[Collected data entries]
Segment Open

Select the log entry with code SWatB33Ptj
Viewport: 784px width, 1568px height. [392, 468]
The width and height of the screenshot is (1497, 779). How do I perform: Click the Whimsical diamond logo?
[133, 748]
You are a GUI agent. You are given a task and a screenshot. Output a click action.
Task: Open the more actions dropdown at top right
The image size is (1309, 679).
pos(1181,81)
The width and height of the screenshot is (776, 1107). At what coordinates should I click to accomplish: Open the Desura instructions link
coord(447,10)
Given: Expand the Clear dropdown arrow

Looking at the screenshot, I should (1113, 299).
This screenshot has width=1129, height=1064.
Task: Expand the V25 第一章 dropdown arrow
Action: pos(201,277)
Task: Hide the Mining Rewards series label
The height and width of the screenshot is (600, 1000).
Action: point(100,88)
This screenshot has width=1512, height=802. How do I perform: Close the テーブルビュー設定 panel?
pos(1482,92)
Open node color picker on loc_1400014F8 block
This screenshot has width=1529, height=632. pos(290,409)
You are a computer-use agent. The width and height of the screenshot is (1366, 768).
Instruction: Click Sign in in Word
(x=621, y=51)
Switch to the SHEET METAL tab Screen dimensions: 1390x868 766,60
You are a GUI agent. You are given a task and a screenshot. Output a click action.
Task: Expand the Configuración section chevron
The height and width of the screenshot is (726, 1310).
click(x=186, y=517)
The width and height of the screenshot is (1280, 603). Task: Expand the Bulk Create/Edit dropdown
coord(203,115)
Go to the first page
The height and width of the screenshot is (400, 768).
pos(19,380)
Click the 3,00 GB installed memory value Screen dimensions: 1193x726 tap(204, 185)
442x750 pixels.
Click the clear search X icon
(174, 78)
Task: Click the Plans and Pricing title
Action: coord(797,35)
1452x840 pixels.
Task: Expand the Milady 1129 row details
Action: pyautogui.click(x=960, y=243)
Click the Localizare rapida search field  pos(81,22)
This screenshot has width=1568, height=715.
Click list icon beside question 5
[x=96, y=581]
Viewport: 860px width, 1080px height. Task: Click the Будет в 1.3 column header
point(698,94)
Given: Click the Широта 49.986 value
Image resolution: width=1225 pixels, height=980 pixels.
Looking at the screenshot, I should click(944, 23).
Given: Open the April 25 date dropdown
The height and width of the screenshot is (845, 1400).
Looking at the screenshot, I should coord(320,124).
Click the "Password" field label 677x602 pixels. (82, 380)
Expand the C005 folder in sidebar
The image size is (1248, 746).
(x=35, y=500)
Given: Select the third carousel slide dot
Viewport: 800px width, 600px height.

Segment Closed

INSTRUCTIONS FOR THE TASK = Each line above with the string "label" in it should be located and copied.

WRITTEN RESPONSE =
Task: Hide the Mining Rewards series label
Click the "Password" field label 677x602 pixels. (82, 380)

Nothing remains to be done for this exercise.